You might not think it is necessary to have your website load fast. You might think that as long as you have pertinent content available to your targeted user and it’s SEO optimized, your site will pop up on the first few ranking pages of search engines.
This is not true anymore. Google has enhanced its web crawling spiders to not only harvest information about a particular website’s content, but also about loading speed of the pages on that site. This means that even if you have the most relevant product or information matching a user’s query, if your site doesn’t load fast enough, it might not be ranked highly on the search results pages (SERPs) by Google. Site speed might stop you from getting the visibility you deserve or need to grow your business and remain profitable.
One of the key elements to keep in mind that will make your site load faster is to reduce the number of HTTP requests required to render the page. As much as 80% of the time it takes to load your page is due to the amount of HTTP requests needed to load it the first time the user stumbles on it. This includes requests to load images, Flash, java scripts, style sheets, etc. If your initial landing page takes too long to load, many users will just click the back button instantly, meaning you will lose a potentially valuable client. Google’s spiders have realized this impatience on the part of users; that’s why they may no longer rank some websites high in the search results, despite the fact that it might contain relevant data. Here’s what you can do:
1. You can compress images a few ways to make them less cumbersome to load. Combine your inline images into your style sheets to effectively reduce the size of your pages and thus reduce the number of HTTP requests. You can also combine multiple images into one image map; the number of HTTP requests will be fewer, but the page size will remain the same. Use CSS Sprites to combine your background images into a single image.
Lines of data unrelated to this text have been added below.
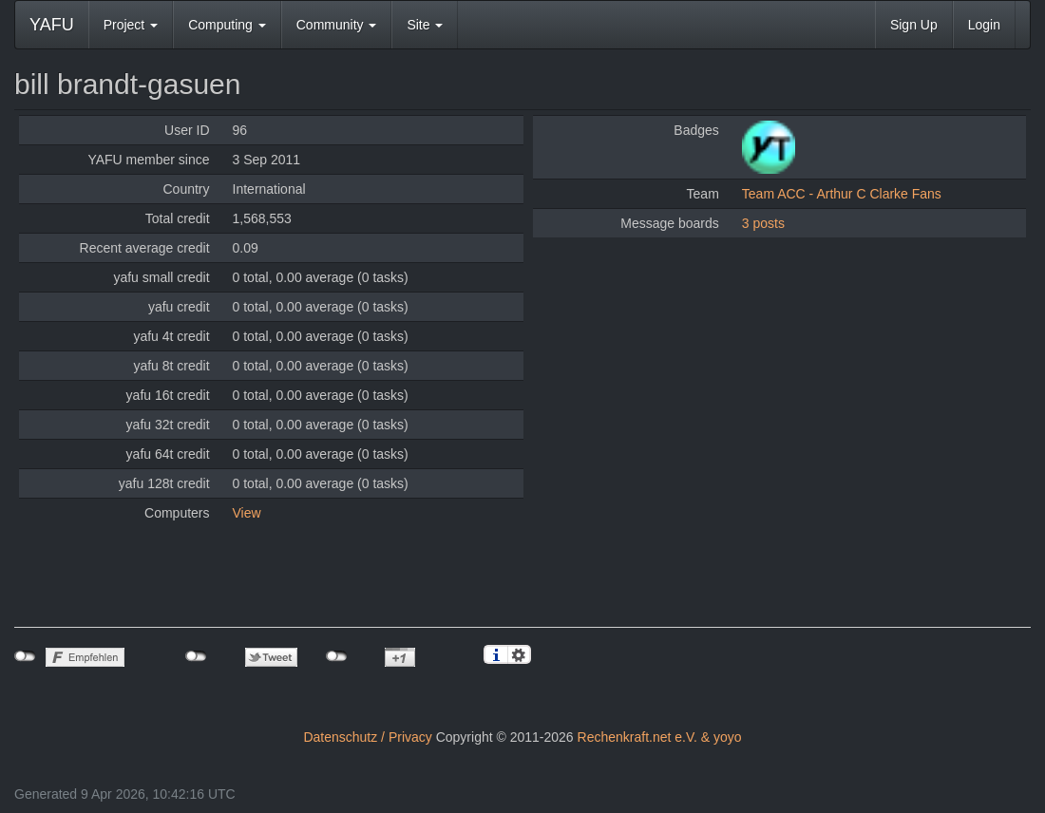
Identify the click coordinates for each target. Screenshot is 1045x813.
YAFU (51, 24)
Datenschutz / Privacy (367, 737)
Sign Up (914, 24)
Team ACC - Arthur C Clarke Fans (841, 193)
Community (336, 24)
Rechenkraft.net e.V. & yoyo (660, 737)
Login (984, 24)
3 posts (763, 223)
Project (131, 24)
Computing (227, 24)
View (247, 512)
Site (425, 24)
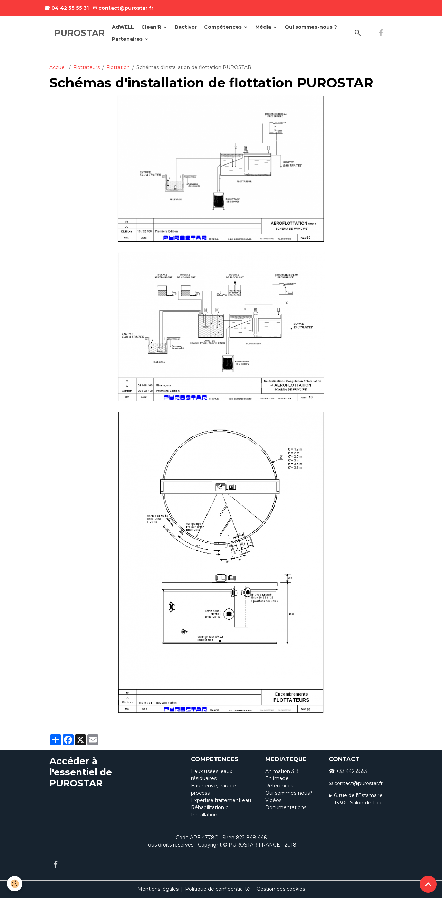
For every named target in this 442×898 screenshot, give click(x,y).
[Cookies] (14, 883)
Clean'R (152, 27)
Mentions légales (158, 889)
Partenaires (128, 39)
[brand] (79, 33)
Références (279, 786)
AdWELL (123, 27)
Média (263, 27)
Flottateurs (86, 67)
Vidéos (273, 800)
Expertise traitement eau (221, 800)
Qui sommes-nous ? (311, 27)
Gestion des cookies (281, 889)
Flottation (118, 67)
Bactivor (186, 27)
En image (277, 778)
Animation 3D (281, 771)
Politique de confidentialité (217, 889)
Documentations (285, 807)
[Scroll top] (428, 884)
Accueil (58, 67)
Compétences (223, 27)
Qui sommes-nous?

2. Reduce your proximity to the web server. The only way to do this is to send your content across different, servers geographically. This reduces response time by reducing your content’s distance from the potential user. You won’t have to reconfigure your whole site, just use a Content Delivery Network (CDN) that will disperse your content for you. Oftentimes, the server that is selected for delivering your content to a user is based on its virtual proximity, (such as how many jumps the content will have to make to get to it). Disperse your static content widely so that is close to many servers, which will reduce the response time needed to get it to an actual pair of eyes.
3. Use third party services such as “CloudFlare” to take advantage of the most recent proxy technologies. CloudFlare offers an amazing CDN Service that will cache your website content to increase the speed at which your website loads in addition to filtering out bad traffic to ensure that spammers and hackers are blocked from accessing your site. CloudFlare powered websites see a significant improvement in performance and a decrease in spam and other attacks. People view your site through an accelerated path that uses the shared security knowledge of thousands of other sites to automatically detect and block malicious traffic.
The result: Your pages load faster and are more secure than ever before, at zero cost.